TASK STATEMENT » Reading the records below, count the lines in which the string "will" appears; write the number only.

SOURCE RECORDS »

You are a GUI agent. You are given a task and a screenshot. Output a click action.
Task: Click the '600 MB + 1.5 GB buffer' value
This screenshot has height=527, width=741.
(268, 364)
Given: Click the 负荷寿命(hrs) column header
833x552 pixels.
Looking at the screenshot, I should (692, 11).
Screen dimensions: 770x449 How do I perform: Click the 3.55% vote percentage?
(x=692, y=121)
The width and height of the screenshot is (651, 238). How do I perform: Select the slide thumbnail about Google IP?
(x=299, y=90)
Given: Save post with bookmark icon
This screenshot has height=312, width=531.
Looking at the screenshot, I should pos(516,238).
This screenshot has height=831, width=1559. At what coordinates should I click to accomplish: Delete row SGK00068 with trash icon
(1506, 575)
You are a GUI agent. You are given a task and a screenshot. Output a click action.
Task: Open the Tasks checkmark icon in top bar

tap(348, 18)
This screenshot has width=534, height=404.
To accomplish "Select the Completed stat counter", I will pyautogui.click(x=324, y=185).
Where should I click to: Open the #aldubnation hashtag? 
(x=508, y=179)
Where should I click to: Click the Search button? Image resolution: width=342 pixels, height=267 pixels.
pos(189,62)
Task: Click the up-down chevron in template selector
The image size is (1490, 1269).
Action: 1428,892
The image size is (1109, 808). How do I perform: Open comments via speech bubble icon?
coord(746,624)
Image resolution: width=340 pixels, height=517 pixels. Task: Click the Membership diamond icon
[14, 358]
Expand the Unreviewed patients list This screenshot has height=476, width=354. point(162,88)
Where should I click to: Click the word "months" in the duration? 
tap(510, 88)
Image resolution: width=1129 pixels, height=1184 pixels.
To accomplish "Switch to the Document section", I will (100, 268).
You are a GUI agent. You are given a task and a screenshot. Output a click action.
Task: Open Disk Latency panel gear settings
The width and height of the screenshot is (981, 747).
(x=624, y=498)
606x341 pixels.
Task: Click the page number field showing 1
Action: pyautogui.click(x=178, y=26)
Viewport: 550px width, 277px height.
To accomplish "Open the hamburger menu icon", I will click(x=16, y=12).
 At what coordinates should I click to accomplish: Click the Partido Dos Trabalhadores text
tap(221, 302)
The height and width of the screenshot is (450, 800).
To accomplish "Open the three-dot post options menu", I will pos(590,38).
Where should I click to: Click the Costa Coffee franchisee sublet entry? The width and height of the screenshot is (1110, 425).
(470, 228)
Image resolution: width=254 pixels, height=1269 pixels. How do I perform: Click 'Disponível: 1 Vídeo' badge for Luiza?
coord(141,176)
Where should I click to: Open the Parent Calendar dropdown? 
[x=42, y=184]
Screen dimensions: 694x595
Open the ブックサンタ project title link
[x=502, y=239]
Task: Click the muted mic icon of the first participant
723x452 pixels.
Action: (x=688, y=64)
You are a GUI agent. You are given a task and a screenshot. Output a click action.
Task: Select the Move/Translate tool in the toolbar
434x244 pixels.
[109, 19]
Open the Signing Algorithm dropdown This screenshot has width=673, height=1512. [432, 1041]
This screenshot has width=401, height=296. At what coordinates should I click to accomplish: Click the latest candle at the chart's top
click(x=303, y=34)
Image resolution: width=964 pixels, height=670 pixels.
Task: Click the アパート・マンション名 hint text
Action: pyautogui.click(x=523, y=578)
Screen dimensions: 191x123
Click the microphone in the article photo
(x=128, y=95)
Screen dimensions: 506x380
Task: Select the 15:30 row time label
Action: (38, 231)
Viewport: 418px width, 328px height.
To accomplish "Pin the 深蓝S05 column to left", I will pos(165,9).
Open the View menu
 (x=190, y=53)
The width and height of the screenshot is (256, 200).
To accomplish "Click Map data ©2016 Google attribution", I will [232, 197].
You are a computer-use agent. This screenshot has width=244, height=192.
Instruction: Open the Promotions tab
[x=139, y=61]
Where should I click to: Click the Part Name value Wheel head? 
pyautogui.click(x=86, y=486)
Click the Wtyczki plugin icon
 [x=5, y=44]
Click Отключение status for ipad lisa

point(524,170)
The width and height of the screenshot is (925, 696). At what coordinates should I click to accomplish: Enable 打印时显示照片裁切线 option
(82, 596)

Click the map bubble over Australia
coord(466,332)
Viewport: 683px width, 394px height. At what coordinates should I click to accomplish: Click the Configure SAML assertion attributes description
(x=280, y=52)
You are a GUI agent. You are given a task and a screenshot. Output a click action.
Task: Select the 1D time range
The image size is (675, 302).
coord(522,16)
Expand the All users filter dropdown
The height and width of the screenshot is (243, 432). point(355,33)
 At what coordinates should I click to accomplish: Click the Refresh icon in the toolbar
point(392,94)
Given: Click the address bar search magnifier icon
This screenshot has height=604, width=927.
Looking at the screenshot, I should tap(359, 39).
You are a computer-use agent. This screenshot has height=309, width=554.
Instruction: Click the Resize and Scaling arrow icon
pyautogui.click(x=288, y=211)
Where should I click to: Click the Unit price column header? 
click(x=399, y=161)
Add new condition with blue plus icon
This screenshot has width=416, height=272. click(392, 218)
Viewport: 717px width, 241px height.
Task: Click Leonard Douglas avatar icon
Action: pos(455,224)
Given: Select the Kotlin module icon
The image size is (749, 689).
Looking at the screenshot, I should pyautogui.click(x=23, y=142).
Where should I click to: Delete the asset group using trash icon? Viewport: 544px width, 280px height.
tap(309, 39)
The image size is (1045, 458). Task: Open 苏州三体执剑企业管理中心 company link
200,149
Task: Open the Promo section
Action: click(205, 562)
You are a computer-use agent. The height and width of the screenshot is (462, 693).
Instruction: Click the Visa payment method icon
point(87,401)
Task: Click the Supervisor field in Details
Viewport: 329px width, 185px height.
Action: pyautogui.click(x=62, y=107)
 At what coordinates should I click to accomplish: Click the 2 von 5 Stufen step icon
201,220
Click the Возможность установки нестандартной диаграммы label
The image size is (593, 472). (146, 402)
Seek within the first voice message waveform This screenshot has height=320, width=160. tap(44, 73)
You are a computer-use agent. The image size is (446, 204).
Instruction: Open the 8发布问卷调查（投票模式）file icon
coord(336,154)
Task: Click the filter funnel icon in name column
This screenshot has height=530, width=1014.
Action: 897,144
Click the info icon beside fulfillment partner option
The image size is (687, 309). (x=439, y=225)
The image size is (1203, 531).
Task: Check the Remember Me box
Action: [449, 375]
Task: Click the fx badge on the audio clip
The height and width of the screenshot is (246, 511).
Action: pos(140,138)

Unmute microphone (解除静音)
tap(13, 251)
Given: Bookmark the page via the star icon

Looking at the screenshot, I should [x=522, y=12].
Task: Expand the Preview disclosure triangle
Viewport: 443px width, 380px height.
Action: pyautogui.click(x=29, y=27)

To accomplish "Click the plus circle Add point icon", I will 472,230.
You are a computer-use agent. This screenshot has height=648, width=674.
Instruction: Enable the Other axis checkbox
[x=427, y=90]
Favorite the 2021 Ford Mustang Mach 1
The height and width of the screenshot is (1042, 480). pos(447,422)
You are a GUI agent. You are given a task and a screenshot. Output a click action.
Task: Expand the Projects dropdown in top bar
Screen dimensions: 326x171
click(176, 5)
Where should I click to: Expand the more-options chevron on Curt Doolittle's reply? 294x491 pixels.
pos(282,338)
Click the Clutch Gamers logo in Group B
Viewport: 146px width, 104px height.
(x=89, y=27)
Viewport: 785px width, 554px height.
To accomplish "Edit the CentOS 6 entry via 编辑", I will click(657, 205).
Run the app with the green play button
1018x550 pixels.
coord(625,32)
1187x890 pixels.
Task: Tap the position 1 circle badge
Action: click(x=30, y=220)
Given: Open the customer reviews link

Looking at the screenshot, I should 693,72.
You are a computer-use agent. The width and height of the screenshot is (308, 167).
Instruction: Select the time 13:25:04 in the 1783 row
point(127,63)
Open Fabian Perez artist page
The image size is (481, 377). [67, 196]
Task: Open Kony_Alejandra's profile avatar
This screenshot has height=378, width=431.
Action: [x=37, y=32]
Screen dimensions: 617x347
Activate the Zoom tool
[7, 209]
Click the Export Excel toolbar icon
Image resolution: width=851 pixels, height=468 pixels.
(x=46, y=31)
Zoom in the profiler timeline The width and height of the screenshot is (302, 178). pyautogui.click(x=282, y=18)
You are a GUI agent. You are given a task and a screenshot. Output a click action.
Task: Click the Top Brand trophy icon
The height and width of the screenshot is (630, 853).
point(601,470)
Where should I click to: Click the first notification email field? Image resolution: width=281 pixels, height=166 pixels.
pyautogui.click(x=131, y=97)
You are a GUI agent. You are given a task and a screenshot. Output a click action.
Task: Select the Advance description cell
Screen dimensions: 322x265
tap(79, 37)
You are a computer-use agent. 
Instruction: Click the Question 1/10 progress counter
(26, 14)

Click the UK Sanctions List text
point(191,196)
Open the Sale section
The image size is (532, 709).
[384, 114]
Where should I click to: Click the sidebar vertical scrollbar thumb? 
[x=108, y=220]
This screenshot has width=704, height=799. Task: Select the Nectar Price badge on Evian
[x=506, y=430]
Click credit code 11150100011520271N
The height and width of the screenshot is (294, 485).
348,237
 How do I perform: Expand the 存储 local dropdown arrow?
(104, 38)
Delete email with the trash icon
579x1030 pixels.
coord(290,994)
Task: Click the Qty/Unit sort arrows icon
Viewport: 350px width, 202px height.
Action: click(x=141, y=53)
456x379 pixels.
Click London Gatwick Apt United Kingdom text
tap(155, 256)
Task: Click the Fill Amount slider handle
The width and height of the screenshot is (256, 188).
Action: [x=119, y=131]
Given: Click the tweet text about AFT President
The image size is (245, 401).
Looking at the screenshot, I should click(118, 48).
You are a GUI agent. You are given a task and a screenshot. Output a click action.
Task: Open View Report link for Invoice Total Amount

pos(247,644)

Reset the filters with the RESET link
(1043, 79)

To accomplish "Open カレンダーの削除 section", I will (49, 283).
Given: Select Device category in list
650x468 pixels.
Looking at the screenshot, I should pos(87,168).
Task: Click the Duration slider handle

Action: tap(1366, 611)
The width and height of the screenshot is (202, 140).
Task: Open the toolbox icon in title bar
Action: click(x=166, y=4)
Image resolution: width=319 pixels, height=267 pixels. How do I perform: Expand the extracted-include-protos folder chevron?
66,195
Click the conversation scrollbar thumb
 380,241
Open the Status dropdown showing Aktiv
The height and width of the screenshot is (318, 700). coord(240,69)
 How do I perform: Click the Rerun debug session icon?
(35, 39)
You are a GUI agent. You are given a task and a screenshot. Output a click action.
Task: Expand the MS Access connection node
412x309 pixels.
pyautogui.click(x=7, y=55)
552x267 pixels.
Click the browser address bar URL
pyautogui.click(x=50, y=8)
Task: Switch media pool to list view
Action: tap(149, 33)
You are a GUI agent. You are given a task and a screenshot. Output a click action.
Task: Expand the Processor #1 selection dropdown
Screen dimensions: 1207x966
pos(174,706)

RESPONSE AREA » 9